**Entries provided**.

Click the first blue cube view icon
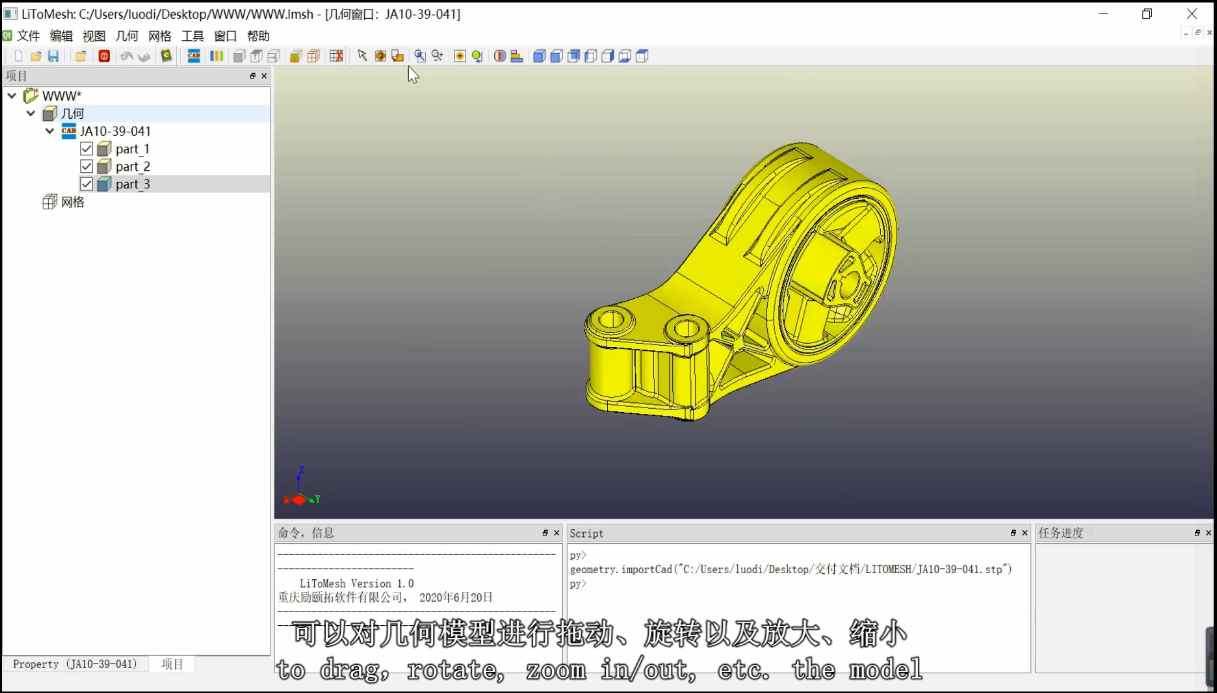Viewport: 1217px width, 693px height. tap(539, 56)
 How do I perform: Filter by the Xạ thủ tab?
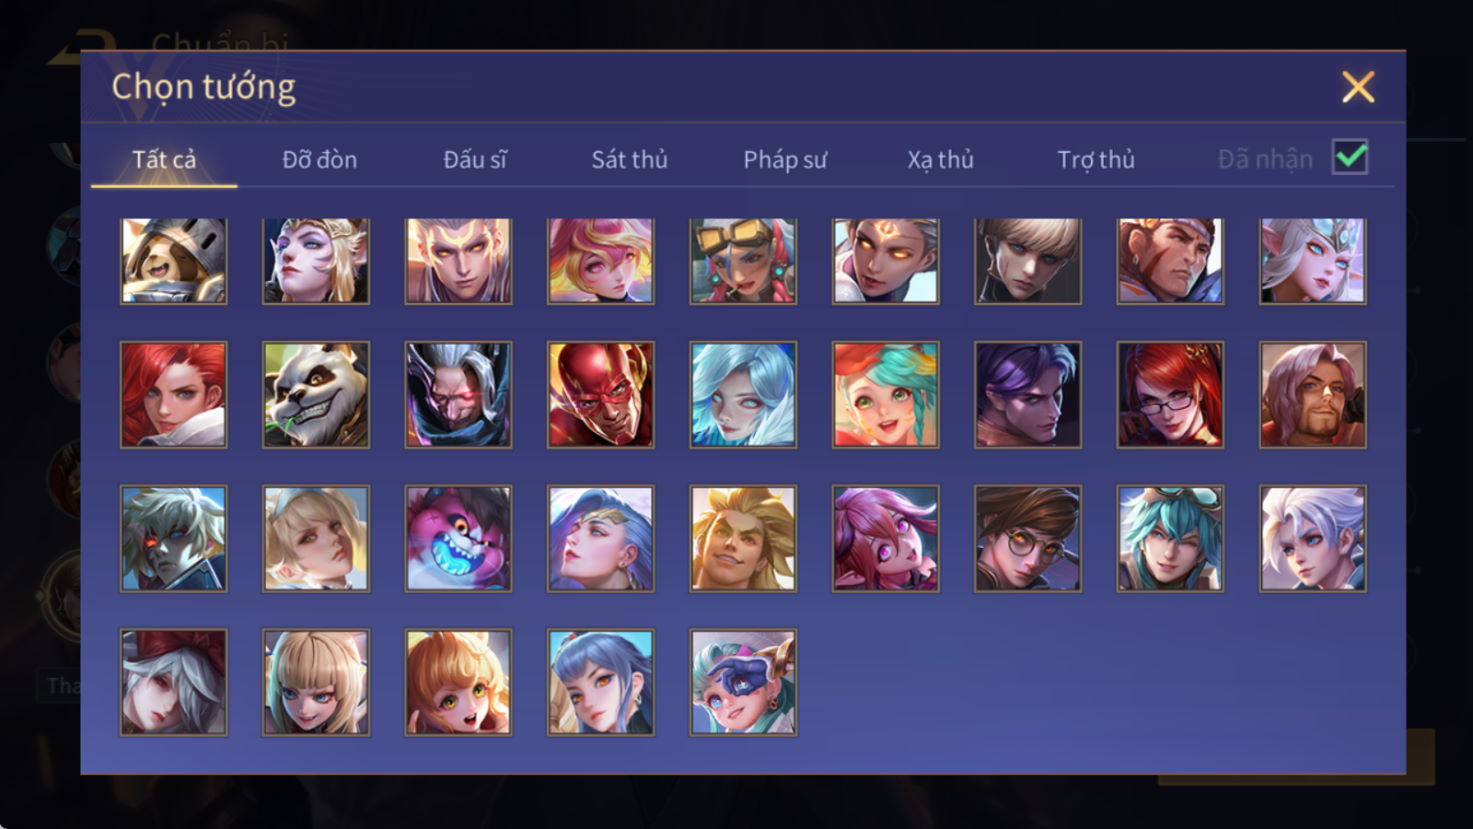[940, 159]
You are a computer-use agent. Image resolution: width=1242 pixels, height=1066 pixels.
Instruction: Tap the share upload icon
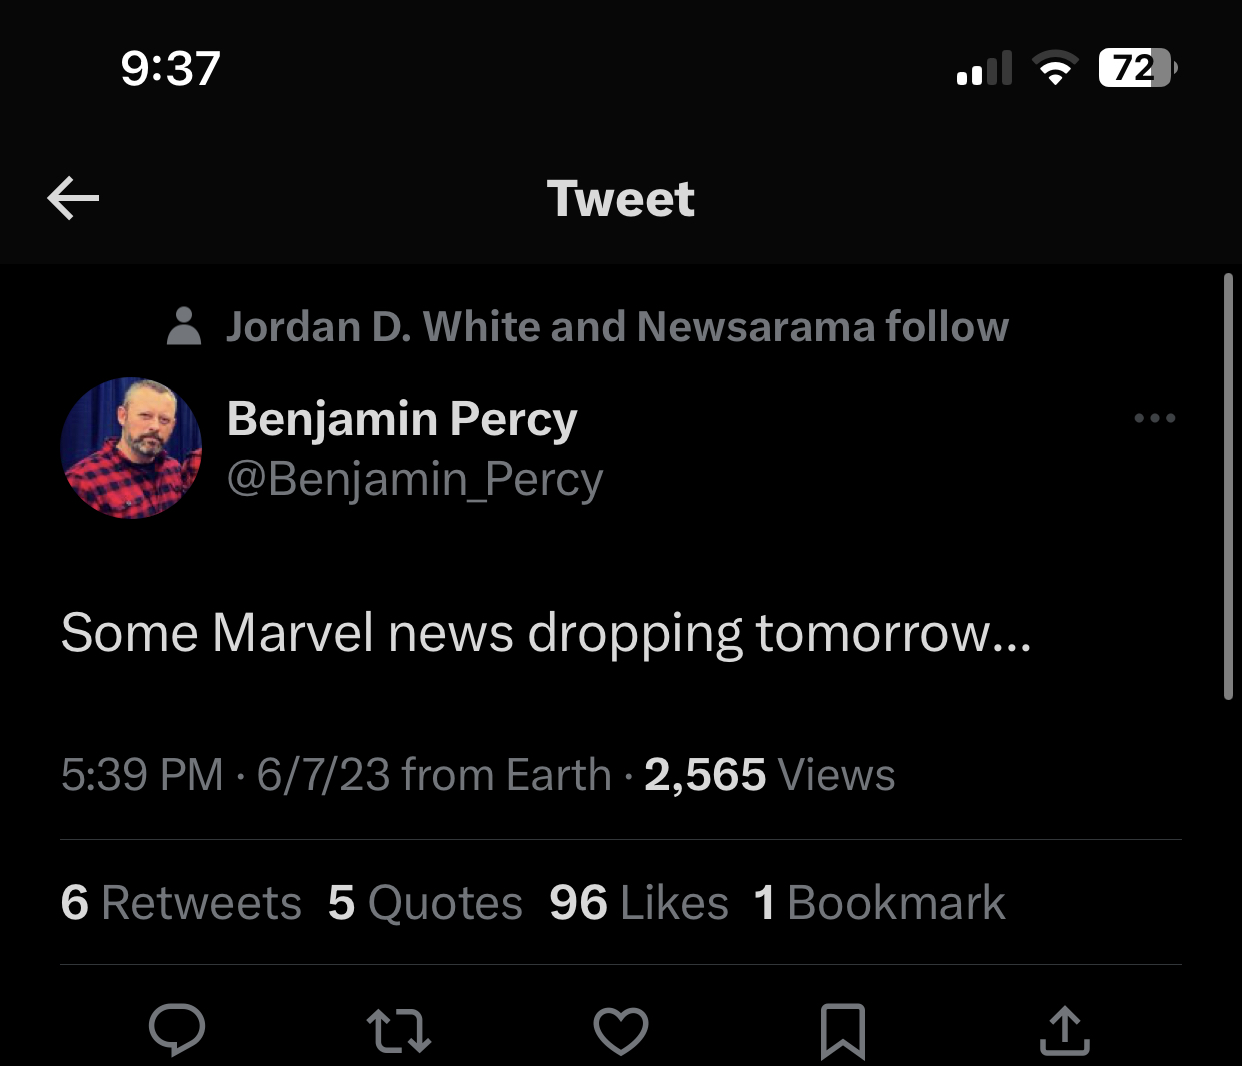point(1064,1031)
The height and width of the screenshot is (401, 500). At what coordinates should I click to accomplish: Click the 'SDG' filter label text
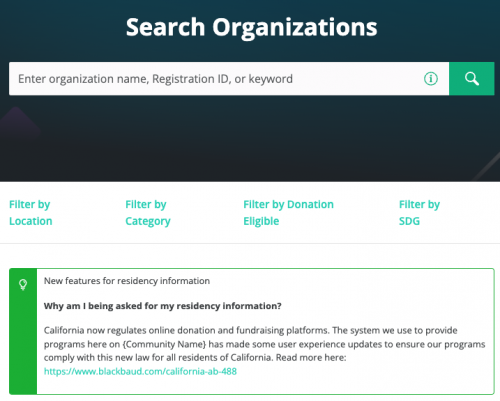[x=409, y=221]
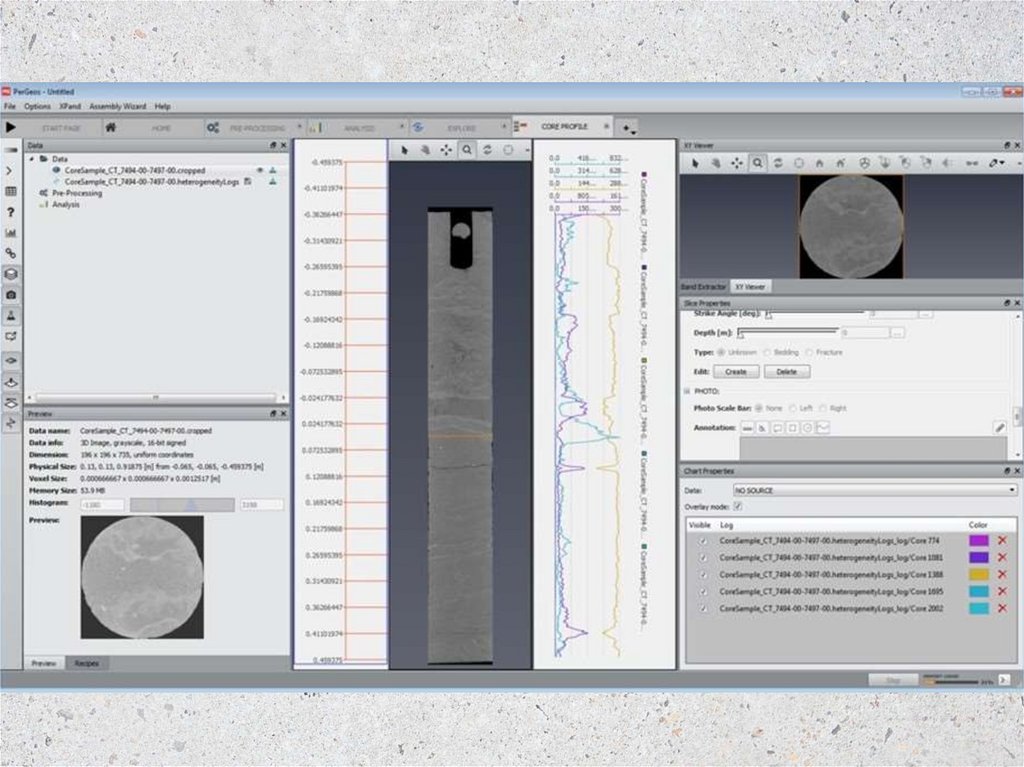Select the Fracture type radio button

(808, 352)
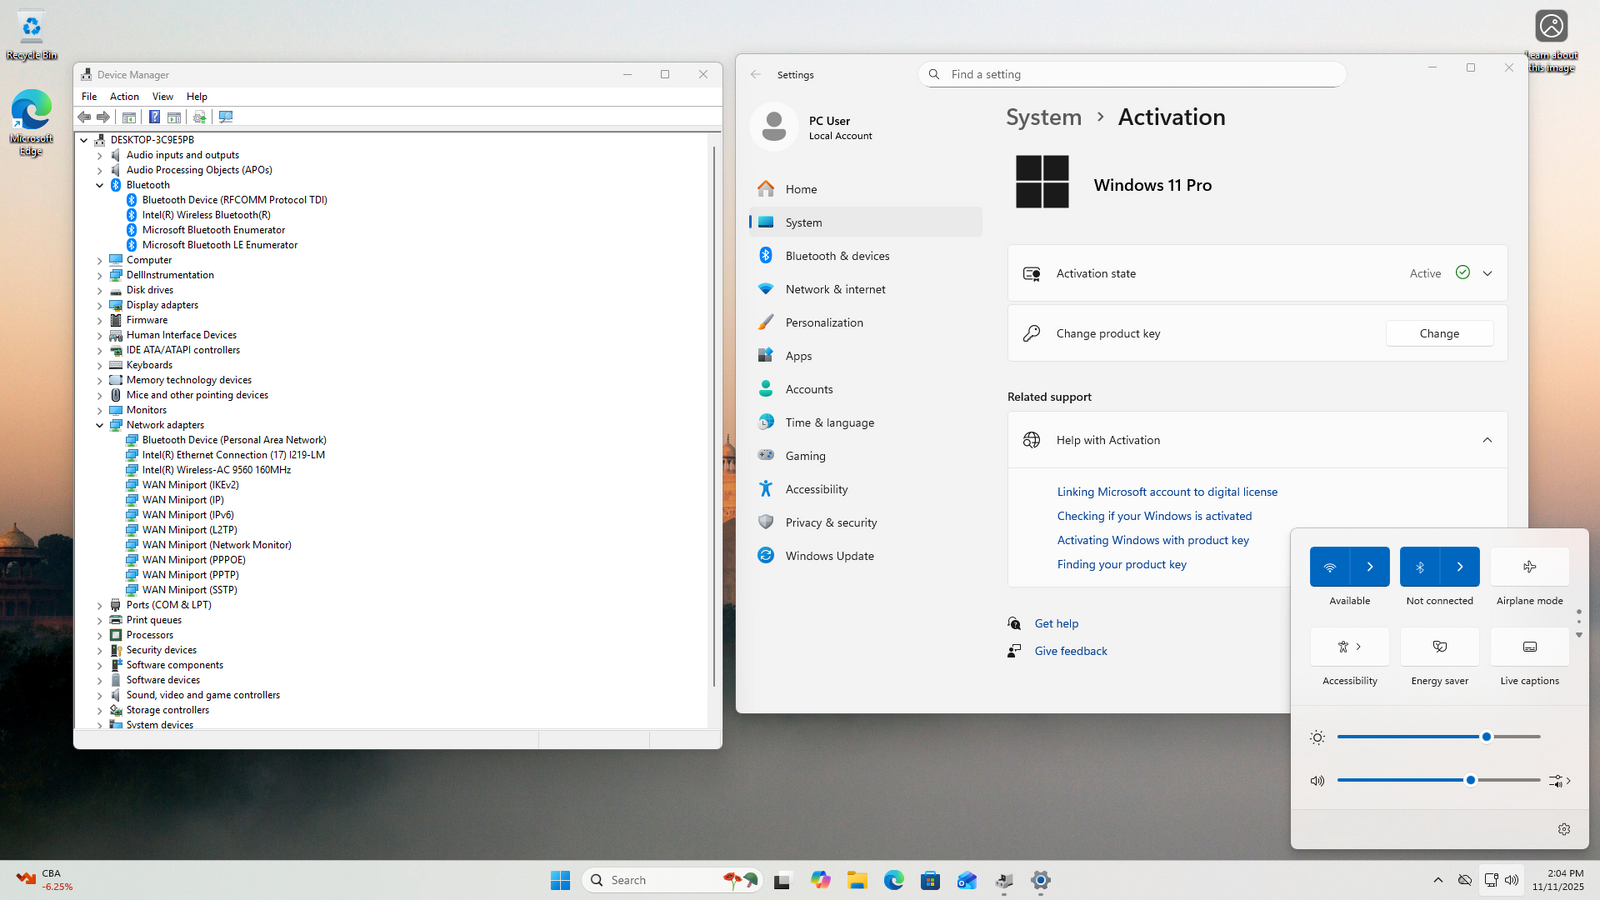The height and width of the screenshot is (900, 1600).
Task: Click the Scan for hardware changes toolbar icon
Action: (226, 117)
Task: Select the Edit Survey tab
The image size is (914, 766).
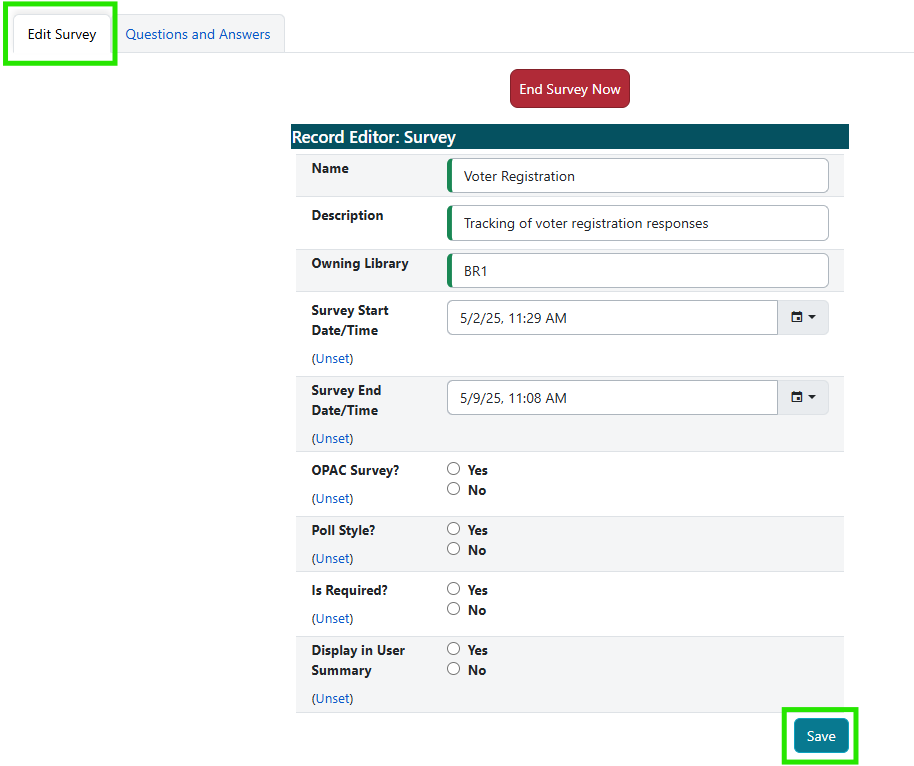Action: pos(60,33)
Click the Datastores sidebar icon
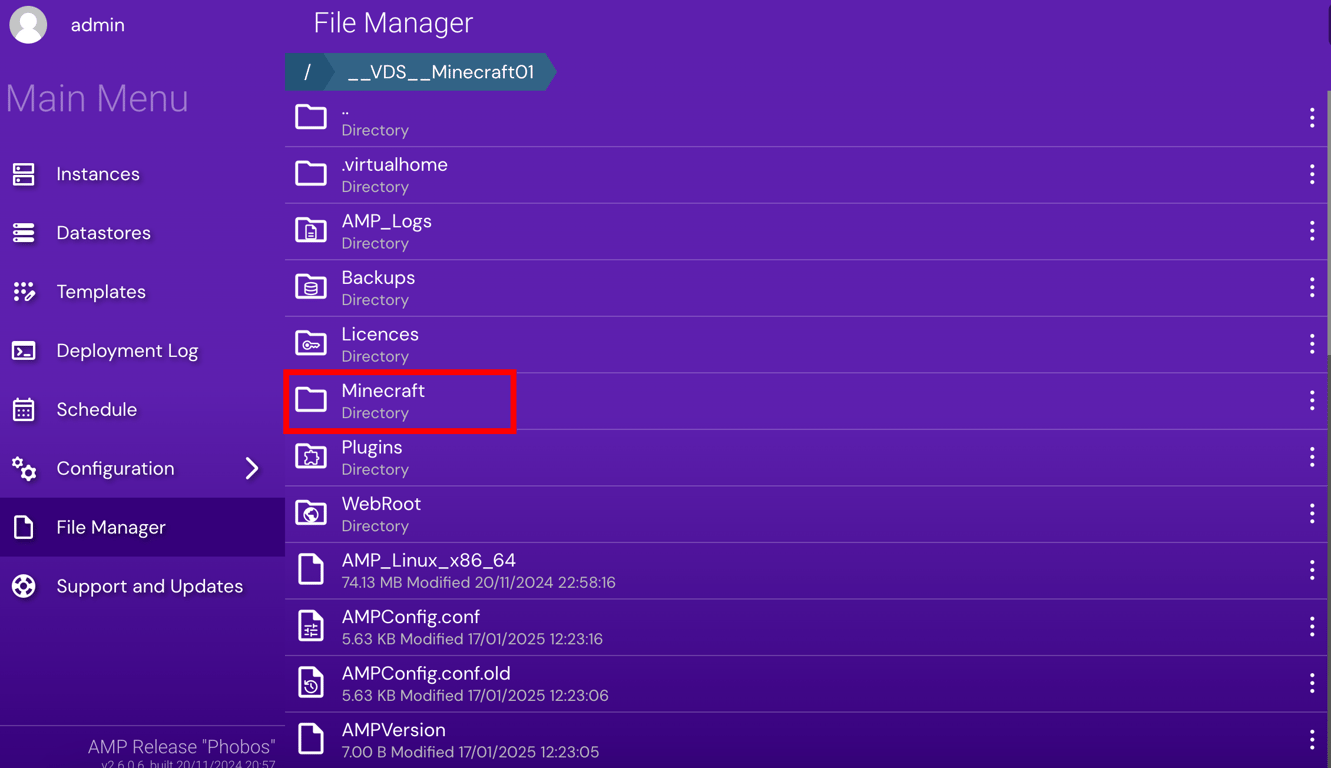The width and height of the screenshot is (1331, 768). pyautogui.click(x=23, y=232)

**Exercise directions**.
Before duplicating the entries above, strip out the pictures and keep the rest exact.

**Answer area**.
Click the first blue cube view icon
Viewport: 1217px width, 693px height. tap(539, 56)
 How do I perform: Filter by the Xạ thủ tab?
[940, 159]
You are a computer-use agent. Image resolution: width=1242 pixels, height=1066 pixels.
Instruction: Tap the share upload icon
point(1064,1031)
The height and width of the screenshot is (401, 500). At what coordinates should I click to accomplish: Click the 'SDG' filter label text
[x=409, y=221]
Select the Fracture type radio button

(808, 352)
The height and width of the screenshot is (900, 1600).
Task: Click the Scan for hardware changes toolbar icon
Action: (226, 117)
Task: Select the Edit Survey tab
The image size is (914, 766).
Action: pos(60,33)
Click the Datastores sidebar icon
The width and height of the screenshot is (1331, 768). pyautogui.click(x=23, y=232)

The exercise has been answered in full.